*Set task 1*
Decide whether each statement agrees with the Brantley Capital filing excerpt, answering yes or no and quoting the deciding words: (a) the Adviser's annual management fee is 2.85% of the Company's net assets; (b) officers of the Adviser are paid by the Company for serving as its officers; (c) the Company invests primarily in publicly traded securities.
*Set task 2*
Summarize the Brantley Capital filing excerpt in two sentences.
*Set task 3*
Carry on writing the Brantley Capital filing excerpt, picking up after its final sentence.

*Text to read*
--- Begin ---

3. INVESTMENT ADVISORY AGREEMENT

       The Company has entered into an investment advisory agreement (the
   "Advisory Agreement") with Brantley Capital Management, L.L.C. (the
   "Adviser") under which the Adviser is entitled to an annual management fee of
   2.85% of the Company's net assets, determined at the end of each calendar
   quarter, and payable quarterly in arrears throughout the term of the Advisory
   Agreement. For the six months ended June 30, 1999 the Adviser earned $698,017
   under the Advisory Agreement. Certain officers of the Company are also
   officers of the Adviser. No officer of the Adviser receives any compensation
   from the Company for serving as officer of the Company.

                                        7
<PAGE>   8
                          BRANTLEY CAPITAL CORPORATION

          NOTES TO THE FINANCIAL STATEMENTS (UNAUDITED) -- (CONTINUED)

4. FINANCIAL HIGHLIGHTS

<TABLE>
<CAPTION>
                                                                  SIX MONTHS    SIX MONTHS
                                                                    ENDED         ENDED
                                                                   JUNE 30,      JUNE 30,
                       FOR THE PERIODS ENDED                         1999          1998
                       ---------------------                      ----------    ----------
    <S>                                                           <C>           <C>
    Net Asset Value, Beginning of the Period....................    $13.11        $11.26
    Income from investment operations:
    Net (Loss) Income...........................................     (0.11)         0.01
    Net Realized and Unrealized Gain on Investments.............      0.02          0.46
                                                                    ------        ------
    Total from investment operations:...........................     (0.09)         0.47
                                                                    ------        ------
    Less Distributions:
    Dividends from net investment income........................        --        (0.01)
                                                                    ------        ------
    Total Distributions.........................................        --        (0.01)
                                                                    ------        ------
    Net Asset Value, End of the Period..........................    $13.02        $11.72
                                                                    ======        ======
    Market Value, End of the Period.............................    $ 7.38        $ 9.50
                                                                    ======        ======
    Total Return, At Market Value...............................      3.51%       (1.27)%
    Total Return, At NAV........................................     (0.69)%        4.17%
</TABLE>

                                        8
<PAGE>   9

ITEM 2. MANAGEMENT'S DISCUSSION AND ANALYSIS OF FINANCIAL CONDITION AND RESULTS
OF OPERATIONS

     Brantley Capital Corporation (the "Company") is a closed end,
non-diversified investment company that has elected to be treated as a "business
development company" under the Investment Company Act of 1940, as amended (the
"Act"). The Company invests primarily in the equity and equity-linked debt
securities of private companies. The Company's principal investment objective is
the realization of long-term capital appreciation in respect of such
investments.

--- End ---

*Information supplied*
--- Begin ---

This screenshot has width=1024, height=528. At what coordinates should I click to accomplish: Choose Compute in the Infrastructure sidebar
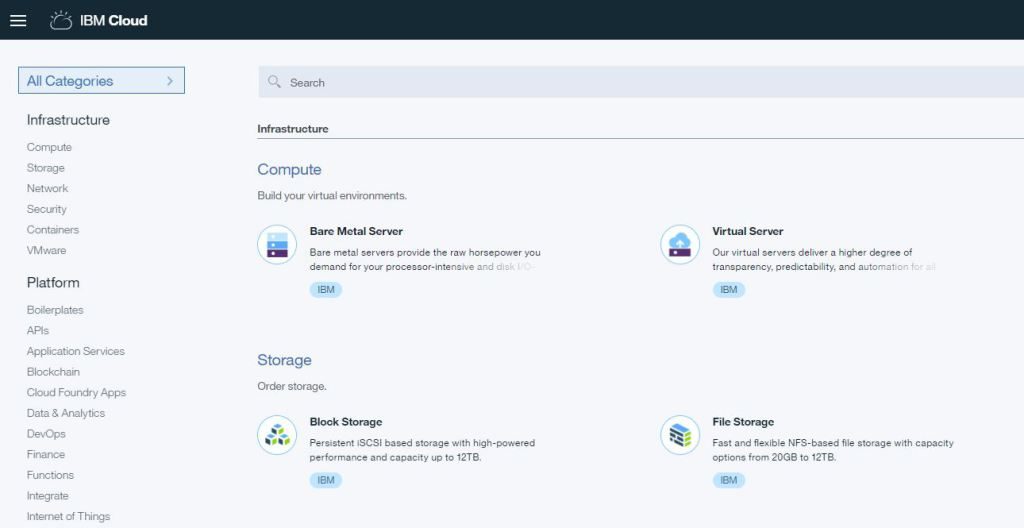49,147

--- End ---

*Task output 1*
(a) Yes: "an annual management fee of 2.85% of the Company's net assets"
(b) No: "No officer of the Adviser receives any compensation from the Company for serving as officer of the Company."
(c) No: "The Company invests primarily in the equity and equity-linked debt securities of private companies."

*Task output 2*
Brantley Capital Corporation is a closed end, non-diversified business development company that invests primarily in the equity and equity-linked debt securities of private companies, with long-term capital appreciation as its principal objective. Its adviser, Brantley Capital Management, L.L.C., is entitled to an annual management fee of 2.85% of the Company's net assets and earned $698,017 for the six months ended June 30, 1999, a period in which net asset value went from $13.11 at the beginning to $13.02 at the end.

*Task output 3*
     This Quarterly Report on Form 10-Q may contain certain statements of a
forward-looking nature relating to future events or the future financial
performance of the Company and its investment portfolio companies. Such
statements are only predictions and the actual events or results may differ
materially from the results discussed in the forward-looking statements. Factors
that could cause or contribute to such differences include, but are not limited
to, those relating to investment capital demand, pricing, market acceptance, the
effect of economic conditions, litigation and the effect of regulatory
proceedings, competitive forces, the results of financing and investing efforts,
the ability to complete transactions and other risks identified below or in the
Company's filings with the Securities and Exchange Commission. The following
analysis of the financial condition and results of operation of the Company
should be read in conjunction with the Financial Statements, the Notes thereto
and the other financial information included elsewhere in this report.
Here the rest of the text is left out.